Extrait fourni
______

Voici pourquoi la France est tellement pressée de régulariser les sans-papiers
De Paris, Mrizek Sahraoui – «La France doit dire qui on veut et qui on ne veut pas accueillir», a affirmé, comme si c’était une évidence et facile à mettre en œuvre, Elizabeth Borne devant la représentation nationale à l’entame, ce mardi, du débat sans vote sur le projet de loi sur l’immigration, projet annoncé début novembre par le ministre de l’Intérieur. De son côté, ce dernier a précisé les contours de cette loi – 29 lois sur le sujet ont été votées depuis 1980 – qui sera débattue début de l’année qui vient.
Aussi loin que l’on remonte dans la vie politique française, on peut toujours trouver trace de l’instrumentalisation de l’immigration à des fins politiciennes, y compris durant la période dite des Trente Glorieuses. Mais bien plus encore à chaque fois que la France traverse des crises, va mal, et qu’aucune solution n’est trouvée par le pouvoir politique en place.

______

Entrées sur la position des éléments

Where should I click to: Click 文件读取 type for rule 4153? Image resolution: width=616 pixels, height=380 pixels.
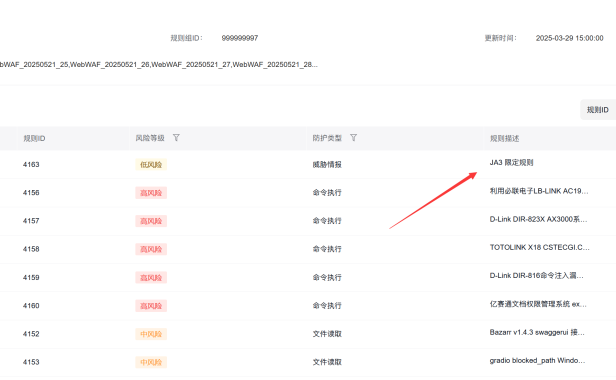click(327, 362)
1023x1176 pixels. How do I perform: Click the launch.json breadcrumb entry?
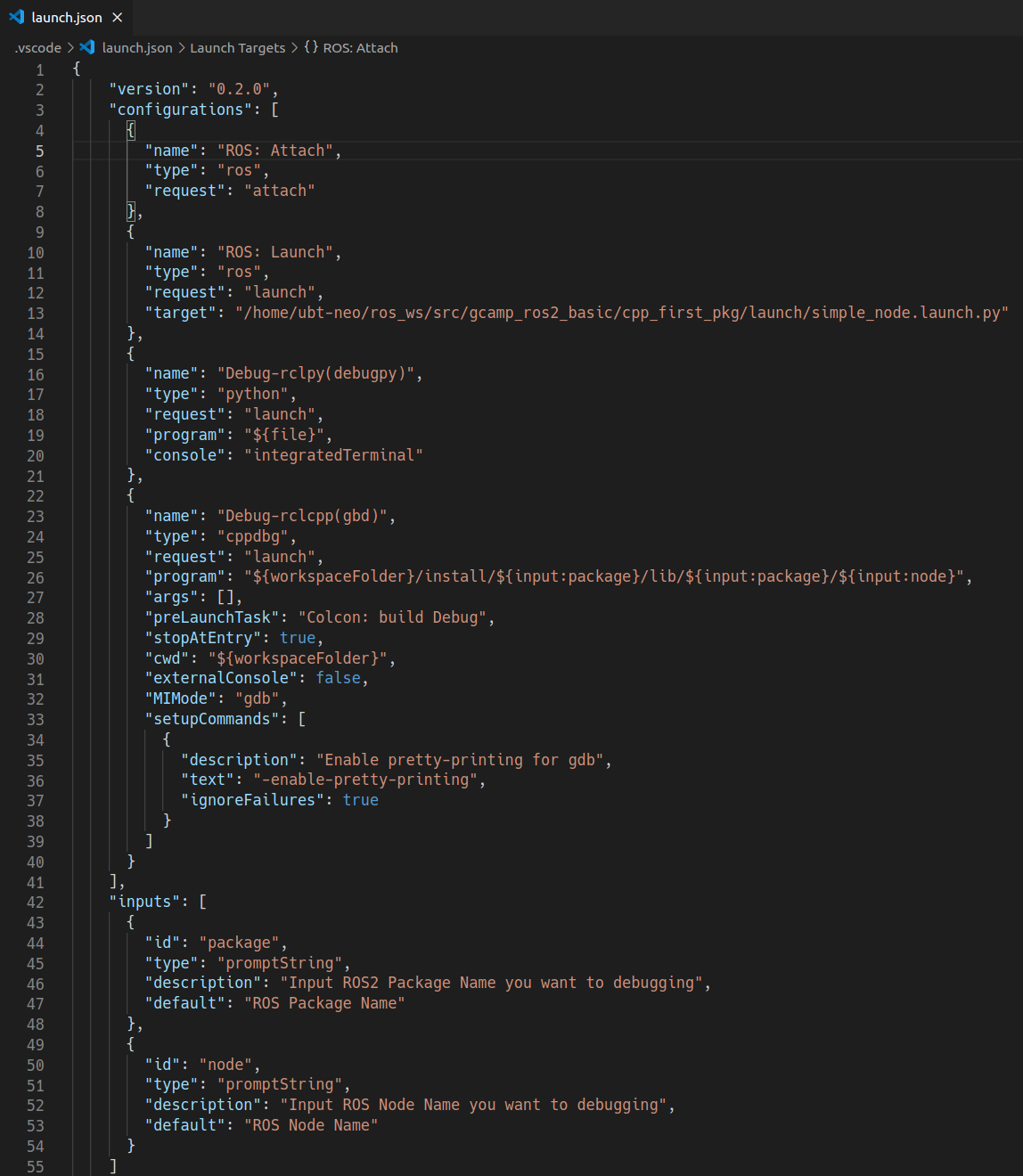point(136,47)
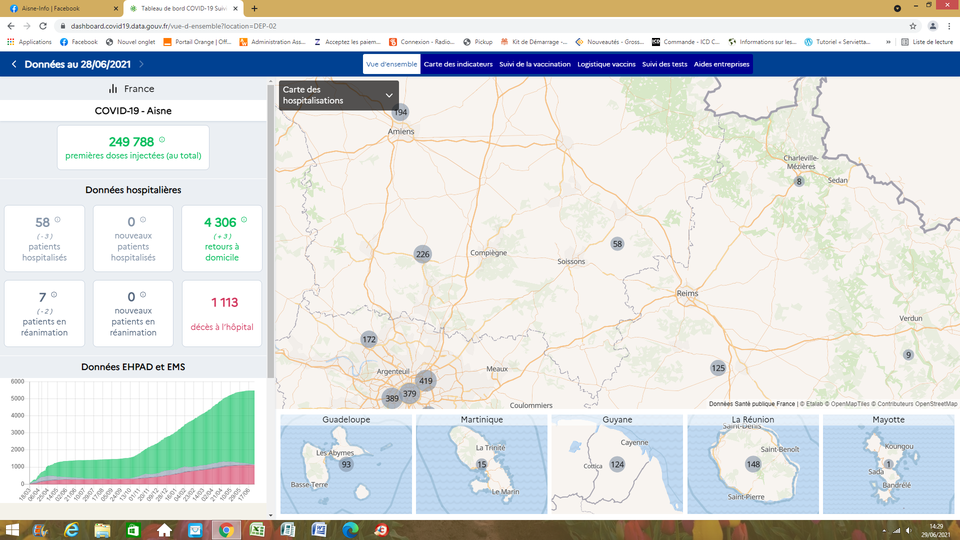Open Google Chrome from the Windows taskbar
This screenshot has height=540, width=960.
tap(227, 529)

______

Exercices à faire
1. Selon l'extrait fourni, combien de lois sur l'immigration ont été votées en France depuis 1980 ?
2. Extrayez des entrées, à l'identique, le passage allant de leur début jusqu'à la ligne contenant "click(327, 362)", celle-ci comprise, en omettant les images.

Réponses dans l'ordre
1. 29 lois sur le sujet ont été votées depuis 1980.

2.
Where should I click to: Click 文件读取 type for rule 4153? Image resolution: width=616 pixels, height=380 pixels.
click(327, 362)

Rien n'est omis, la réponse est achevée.